DIRECTIONS
Reproduce word for word the lines between those holding "利用規約 (898, 1289)" and "活動レポート (1281, 660)", inclusive, and nothing else from the data below.
***** EXTRACTED ENTRIES *****
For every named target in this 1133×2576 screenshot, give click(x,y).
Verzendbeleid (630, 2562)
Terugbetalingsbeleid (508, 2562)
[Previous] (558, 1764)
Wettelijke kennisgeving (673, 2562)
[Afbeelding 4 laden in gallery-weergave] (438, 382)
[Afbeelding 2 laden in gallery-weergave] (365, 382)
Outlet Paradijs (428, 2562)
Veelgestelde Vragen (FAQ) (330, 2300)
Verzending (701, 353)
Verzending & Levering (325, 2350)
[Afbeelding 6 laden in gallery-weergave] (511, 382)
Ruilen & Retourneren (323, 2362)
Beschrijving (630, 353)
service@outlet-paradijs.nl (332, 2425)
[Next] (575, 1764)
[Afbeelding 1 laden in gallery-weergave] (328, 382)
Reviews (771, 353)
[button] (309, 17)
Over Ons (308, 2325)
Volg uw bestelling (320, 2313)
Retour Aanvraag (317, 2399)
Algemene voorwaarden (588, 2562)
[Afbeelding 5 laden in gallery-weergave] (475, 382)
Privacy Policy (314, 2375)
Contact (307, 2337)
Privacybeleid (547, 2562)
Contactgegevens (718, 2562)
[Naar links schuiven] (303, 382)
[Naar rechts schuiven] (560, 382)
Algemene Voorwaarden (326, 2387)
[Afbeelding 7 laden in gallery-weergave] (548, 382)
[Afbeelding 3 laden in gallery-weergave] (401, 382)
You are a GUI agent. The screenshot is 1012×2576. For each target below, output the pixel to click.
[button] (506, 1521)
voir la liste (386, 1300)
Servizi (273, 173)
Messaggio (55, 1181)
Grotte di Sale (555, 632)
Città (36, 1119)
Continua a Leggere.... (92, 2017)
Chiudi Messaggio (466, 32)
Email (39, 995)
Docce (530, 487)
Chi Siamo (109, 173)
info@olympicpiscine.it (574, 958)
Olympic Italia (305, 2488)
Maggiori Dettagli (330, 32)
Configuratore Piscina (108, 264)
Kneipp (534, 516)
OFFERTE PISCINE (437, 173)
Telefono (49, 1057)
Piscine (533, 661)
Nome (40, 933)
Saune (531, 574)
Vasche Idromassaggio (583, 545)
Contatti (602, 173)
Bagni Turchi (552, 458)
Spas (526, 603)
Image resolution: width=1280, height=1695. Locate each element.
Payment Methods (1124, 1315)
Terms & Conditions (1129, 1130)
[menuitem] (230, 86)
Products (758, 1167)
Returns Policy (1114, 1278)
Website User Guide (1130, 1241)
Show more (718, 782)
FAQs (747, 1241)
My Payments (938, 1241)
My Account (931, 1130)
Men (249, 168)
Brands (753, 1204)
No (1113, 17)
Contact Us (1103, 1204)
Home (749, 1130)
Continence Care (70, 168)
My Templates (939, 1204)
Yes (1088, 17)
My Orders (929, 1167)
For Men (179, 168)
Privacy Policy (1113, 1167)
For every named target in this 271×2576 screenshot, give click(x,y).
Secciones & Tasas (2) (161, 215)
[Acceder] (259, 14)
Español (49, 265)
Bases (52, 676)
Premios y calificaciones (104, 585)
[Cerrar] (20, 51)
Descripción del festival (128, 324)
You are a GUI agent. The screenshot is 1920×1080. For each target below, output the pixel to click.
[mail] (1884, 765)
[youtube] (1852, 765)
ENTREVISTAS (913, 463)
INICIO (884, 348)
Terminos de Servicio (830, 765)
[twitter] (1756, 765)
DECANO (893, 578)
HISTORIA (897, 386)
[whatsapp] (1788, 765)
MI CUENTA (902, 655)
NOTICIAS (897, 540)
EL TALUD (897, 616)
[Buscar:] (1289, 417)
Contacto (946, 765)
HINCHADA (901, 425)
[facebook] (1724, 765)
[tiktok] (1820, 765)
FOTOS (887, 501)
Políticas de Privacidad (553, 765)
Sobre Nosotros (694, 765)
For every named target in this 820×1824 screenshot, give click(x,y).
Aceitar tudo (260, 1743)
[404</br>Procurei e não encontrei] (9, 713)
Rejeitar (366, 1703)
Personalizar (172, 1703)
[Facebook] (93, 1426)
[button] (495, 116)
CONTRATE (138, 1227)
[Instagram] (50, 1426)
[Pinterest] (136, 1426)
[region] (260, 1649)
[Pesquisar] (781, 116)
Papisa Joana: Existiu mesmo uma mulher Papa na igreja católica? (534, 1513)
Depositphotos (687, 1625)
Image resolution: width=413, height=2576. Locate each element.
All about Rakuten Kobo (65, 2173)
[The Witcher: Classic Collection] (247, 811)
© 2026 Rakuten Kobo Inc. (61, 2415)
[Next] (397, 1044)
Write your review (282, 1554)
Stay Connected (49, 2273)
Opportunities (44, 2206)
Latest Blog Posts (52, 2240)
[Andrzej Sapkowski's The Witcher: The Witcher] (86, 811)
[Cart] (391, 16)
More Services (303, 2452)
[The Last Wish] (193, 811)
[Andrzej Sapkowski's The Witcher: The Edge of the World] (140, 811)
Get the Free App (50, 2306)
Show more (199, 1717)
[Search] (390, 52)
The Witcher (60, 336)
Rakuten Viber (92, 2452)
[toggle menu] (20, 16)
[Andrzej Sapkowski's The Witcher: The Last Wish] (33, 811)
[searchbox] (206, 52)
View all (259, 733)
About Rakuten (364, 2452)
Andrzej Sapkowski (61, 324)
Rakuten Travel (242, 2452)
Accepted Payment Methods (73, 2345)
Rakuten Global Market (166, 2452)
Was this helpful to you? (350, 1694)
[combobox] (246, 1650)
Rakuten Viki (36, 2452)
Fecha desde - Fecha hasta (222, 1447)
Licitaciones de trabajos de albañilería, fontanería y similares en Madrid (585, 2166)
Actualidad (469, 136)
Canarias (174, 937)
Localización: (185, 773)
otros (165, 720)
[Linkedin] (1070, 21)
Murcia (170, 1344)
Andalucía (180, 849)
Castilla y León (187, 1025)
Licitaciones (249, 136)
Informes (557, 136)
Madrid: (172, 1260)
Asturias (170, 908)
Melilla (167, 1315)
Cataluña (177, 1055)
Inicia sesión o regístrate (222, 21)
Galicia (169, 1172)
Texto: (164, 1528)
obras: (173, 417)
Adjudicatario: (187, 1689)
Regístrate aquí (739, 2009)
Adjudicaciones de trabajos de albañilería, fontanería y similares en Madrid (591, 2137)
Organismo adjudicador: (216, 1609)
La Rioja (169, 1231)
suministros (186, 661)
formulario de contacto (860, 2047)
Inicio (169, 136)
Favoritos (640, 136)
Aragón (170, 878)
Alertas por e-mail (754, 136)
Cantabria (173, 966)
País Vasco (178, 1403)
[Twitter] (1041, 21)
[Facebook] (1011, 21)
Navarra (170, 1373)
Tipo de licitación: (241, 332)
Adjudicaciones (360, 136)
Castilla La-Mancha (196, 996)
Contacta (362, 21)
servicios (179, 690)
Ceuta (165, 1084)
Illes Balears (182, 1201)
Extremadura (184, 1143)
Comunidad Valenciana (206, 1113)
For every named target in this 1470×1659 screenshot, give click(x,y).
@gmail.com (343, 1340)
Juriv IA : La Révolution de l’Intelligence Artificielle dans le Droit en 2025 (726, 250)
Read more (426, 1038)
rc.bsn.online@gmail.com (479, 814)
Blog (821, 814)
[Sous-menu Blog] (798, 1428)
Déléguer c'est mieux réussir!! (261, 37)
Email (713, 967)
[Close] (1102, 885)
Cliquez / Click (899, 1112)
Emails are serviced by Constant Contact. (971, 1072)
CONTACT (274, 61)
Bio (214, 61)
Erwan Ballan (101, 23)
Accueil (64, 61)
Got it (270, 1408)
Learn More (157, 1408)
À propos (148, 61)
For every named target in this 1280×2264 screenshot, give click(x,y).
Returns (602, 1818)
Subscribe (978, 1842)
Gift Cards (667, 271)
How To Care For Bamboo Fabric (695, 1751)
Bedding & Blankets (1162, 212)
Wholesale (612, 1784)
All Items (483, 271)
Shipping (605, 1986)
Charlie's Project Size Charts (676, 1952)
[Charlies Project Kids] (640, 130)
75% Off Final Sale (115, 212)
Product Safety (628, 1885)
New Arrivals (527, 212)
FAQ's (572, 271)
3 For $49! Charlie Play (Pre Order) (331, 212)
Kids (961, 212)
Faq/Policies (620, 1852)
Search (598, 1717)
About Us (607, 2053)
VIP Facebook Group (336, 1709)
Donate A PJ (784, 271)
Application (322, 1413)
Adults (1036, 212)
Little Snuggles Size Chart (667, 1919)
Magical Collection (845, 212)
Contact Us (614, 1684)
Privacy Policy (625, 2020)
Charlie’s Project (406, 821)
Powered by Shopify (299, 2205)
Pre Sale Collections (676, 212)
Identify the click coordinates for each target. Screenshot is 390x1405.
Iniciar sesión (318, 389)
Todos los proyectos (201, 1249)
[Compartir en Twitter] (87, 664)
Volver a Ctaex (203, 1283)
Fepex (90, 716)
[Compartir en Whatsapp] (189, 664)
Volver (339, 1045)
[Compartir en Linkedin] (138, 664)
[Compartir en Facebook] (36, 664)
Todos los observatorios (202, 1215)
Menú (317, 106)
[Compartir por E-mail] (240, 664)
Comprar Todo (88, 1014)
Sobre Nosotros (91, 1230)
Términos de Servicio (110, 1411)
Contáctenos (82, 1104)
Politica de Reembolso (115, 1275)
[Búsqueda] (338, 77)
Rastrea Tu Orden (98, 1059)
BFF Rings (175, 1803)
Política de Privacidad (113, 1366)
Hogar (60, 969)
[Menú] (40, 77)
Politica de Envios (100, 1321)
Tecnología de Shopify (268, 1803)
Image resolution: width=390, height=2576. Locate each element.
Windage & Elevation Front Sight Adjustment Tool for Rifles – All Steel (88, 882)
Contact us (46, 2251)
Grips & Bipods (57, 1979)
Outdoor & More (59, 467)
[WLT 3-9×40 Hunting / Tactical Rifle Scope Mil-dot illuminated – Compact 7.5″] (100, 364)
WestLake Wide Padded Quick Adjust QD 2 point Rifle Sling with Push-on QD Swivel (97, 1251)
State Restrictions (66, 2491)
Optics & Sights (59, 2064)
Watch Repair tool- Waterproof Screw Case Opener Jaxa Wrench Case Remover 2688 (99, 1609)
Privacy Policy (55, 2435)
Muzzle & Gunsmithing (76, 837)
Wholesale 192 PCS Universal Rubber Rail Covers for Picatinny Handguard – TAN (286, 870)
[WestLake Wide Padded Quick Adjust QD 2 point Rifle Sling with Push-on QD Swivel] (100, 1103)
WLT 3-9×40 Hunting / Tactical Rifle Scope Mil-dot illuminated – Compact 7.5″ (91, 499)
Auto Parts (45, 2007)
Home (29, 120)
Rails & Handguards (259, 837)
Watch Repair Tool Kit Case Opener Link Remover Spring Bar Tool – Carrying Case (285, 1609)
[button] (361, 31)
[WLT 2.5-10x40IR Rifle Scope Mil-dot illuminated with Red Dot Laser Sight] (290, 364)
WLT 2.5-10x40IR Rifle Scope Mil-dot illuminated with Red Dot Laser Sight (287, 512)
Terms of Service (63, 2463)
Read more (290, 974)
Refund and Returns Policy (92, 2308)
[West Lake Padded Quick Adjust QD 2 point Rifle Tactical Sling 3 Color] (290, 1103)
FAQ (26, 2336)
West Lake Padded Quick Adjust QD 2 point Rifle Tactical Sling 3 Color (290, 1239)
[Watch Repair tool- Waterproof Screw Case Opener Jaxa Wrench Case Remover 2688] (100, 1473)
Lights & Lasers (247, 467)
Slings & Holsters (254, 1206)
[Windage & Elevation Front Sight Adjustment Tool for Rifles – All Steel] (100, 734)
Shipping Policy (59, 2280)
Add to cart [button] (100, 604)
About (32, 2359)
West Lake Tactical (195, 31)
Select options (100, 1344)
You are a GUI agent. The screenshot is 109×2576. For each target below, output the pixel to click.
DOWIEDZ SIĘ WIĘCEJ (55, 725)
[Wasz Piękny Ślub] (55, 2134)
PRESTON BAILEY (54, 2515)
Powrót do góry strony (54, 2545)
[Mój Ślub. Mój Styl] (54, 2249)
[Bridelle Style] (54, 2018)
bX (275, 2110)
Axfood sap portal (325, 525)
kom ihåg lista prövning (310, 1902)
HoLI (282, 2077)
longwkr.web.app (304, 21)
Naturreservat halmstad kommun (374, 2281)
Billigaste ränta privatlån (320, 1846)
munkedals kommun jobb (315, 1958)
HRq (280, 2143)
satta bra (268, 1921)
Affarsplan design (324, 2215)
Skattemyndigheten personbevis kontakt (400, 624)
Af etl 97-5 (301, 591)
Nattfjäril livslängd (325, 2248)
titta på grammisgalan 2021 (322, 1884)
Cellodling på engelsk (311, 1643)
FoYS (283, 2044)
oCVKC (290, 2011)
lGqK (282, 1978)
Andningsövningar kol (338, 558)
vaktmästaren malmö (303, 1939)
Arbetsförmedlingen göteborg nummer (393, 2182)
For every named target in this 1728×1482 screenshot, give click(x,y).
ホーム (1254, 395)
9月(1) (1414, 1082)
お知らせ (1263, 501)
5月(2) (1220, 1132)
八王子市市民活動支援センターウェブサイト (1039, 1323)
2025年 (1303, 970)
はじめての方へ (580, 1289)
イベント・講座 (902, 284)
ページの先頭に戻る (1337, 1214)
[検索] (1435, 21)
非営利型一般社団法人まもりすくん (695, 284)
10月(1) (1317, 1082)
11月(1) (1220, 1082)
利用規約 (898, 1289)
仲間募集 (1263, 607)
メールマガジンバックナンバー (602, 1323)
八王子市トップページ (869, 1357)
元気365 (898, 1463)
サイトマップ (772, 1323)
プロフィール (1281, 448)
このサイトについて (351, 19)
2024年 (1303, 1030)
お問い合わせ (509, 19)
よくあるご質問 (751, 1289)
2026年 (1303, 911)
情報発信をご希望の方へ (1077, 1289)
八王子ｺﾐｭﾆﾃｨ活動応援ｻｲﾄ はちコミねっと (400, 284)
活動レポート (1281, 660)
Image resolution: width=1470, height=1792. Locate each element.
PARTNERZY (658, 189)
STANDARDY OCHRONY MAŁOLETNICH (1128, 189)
*****
ANSWER TO THIS EXERCISE
利用規約 (898, 1289)
仲間募集 (1263, 607)
メールマガジンバックナンバー (602, 1323)
八王子市トップページ (869, 1357)
元気365 (898, 1463)
サイトマップ (772, 1323)
プロフィール (1281, 448)
このサイトについて (351, 19)
2024年 (1303, 1030)
お問い合わせ (509, 19)
よくあるご質問 (751, 1289)
2026年 (1303, 911)
情報発信をご希望の方へ (1077, 1289)
八王子ｺﾐｭﾆﾃｨ活動応援ｻｲﾄ はちコミねっと (400, 284)
活動レポート (1281, 660)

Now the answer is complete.